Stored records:
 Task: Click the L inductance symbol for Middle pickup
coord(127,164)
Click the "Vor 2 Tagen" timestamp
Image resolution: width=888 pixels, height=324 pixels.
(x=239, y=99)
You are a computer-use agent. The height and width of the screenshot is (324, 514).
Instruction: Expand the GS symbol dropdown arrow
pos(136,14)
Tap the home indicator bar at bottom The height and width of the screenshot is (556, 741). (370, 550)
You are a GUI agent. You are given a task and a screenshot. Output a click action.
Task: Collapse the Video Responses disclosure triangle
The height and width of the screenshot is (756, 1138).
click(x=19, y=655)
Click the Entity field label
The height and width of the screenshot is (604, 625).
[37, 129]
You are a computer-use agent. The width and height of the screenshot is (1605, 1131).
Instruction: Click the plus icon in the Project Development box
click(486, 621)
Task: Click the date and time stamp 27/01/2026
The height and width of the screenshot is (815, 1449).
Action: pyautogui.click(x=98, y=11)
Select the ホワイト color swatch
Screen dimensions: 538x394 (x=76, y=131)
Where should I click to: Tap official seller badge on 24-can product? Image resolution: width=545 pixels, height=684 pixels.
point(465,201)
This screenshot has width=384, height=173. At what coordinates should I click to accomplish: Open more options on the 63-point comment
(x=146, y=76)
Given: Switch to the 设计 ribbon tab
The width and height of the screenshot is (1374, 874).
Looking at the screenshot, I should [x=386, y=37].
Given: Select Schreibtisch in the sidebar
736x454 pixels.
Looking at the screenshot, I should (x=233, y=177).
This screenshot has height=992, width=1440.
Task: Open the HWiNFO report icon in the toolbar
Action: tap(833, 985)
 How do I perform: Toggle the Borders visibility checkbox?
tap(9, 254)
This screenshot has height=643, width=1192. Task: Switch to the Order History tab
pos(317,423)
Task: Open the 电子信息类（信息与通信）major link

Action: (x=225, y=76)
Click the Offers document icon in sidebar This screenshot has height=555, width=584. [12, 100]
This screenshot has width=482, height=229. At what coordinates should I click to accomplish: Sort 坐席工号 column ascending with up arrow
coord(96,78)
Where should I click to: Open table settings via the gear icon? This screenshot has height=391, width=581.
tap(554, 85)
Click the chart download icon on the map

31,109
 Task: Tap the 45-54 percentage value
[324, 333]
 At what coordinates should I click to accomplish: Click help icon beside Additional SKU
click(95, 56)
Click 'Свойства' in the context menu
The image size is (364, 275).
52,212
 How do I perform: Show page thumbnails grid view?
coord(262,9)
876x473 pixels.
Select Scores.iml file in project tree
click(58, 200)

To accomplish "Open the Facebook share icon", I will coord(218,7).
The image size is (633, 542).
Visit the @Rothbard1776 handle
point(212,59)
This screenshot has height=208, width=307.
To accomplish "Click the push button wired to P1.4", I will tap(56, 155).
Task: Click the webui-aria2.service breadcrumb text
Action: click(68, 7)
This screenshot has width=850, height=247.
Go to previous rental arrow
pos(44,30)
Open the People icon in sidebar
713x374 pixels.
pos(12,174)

--- Task goal ---
Present all of the lines above as a numbered list, omitting any blank lines.

--- Answer to this task ---
1.  Task: Click the L inductance symbol for Middle pickup
2. coord(127,164)
3. Click the "Vor 2 Tagen" timestamp
4. Image resolution: width=888 pixels, height=324 pixels.
5. (x=239, y=99)
6. You are a computer-use agent. The height and width of the screenshot is (324, 514).
7. Instruction: Expand the GS symbol dropdown arrow
8. pos(136,14)
9. Tap the home indicator bar at bottom The height and width of the screenshot is (556, 741). (370, 550)
10. You are a GUI agent. You are given a task and a screenshot. Output a click action.
11. Task: Collapse the Video Responses disclosure triangle
12. The height and width of the screenshot is (756, 1138).
13. click(x=19, y=655)
14. Click the Entity field label
15. The height and width of the screenshot is (604, 625).
16. [37, 129]
17. You are a computer-use agent. The width and height of the screenshot is (1605, 1131).
18. Instruction: Click the plus icon in the Project Development box
19. click(486, 621)
20. Task: Click the date and time stamp 27/01/2026
21. The height and width of the screenshot is (815, 1449).
22. Action: pyautogui.click(x=98, y=11)
23. Select the ホワイト color swatch
24. Screen dimensions: 538x394 (x=76, y=131)
25. Where should I click to: Tap official seller badge on 24-can product? Image resolution: width=545 pixels, height=684 pixels.
26. point(465,201)
27. This screenshot has width=384, height=173. At what coordinates should I click to accomplish: Open more options on the 63-point comment
28. (x=146, y=76)
29. Given: Switch to the 设计 ribbon tab
30. The width and height of the screenshot is (1374, 874).
31. Looking at the screenshot, I should [x=386, y=37].
32. Given: Select Schreibtisch in the sidebar
33. 736x454 pixels.
34. Looking at the screenshot, I should (x=233, y=177).
35. This screenshot has height=992, width=1440.
36. Task: Open the HWiNFO report icon in the toolbar
37. Action: tap(833, 985)
38.  How do I perform: Toggle the Borders visibility checkbox?
39. tap(9, 254)
40. This screenshot has height=643, width=1192. Task: Switch to the Order History tab
41. pos(317,423)
42. Task: Open the 电子信息类（信息与通信）major link
43. Action: (x=225, y=76)
44. Click the Offers document icon in sidebar This screenshot has height=555, width=584. [12, 100]
45. This screenshot has width=482, height=229. At what coordinates should I click to accomplish: Sort 坐席工号 column ascending with up arrow
46. coord(96,78)
47. Where should I click to: Open table settings via the gear icon? This screenshot has height=391, width=581.
48. tap(554, 85)
49. Click the chart download icon on the map
50. 31,109
51.  Task: Tap the 45-54 percentage value
52. [324, 333]
53.  At what coordinates should I click to accomplish: Click help icon beside Additional SKU
54. click(95, 56)
55. Click 'Свойства' in the context menu
56. The image size is (364, 275).
57. 52,212
58.  How do I perform: Show page thumbnails grid view?
59. coord(262,9)
60. 876x473 pixels.
61. Select Scores.iml file in project tree
62. click(58, 200)
63. To accomplish "Open the Facebook share icon", I will coord(218,7).
64. The image size is (633, 542).
65. Visit the @Rothbard1776 handle
66. point(212,59)
67. This screenshot has height=208, width=307.
68. To accomplish "Click the push button wired to P1.4", I will tap(56, 155).
69. Task: Click the webui-aria2.service breadcrumb text
70. Action: click(68, 7)
71. This screenshot has width=850, height=247.
72. Go to previous rental arrow
73. pos(44,30)
74. Open the People icon in sidebar
75. 713x374 pixels.
76. pos(12,174)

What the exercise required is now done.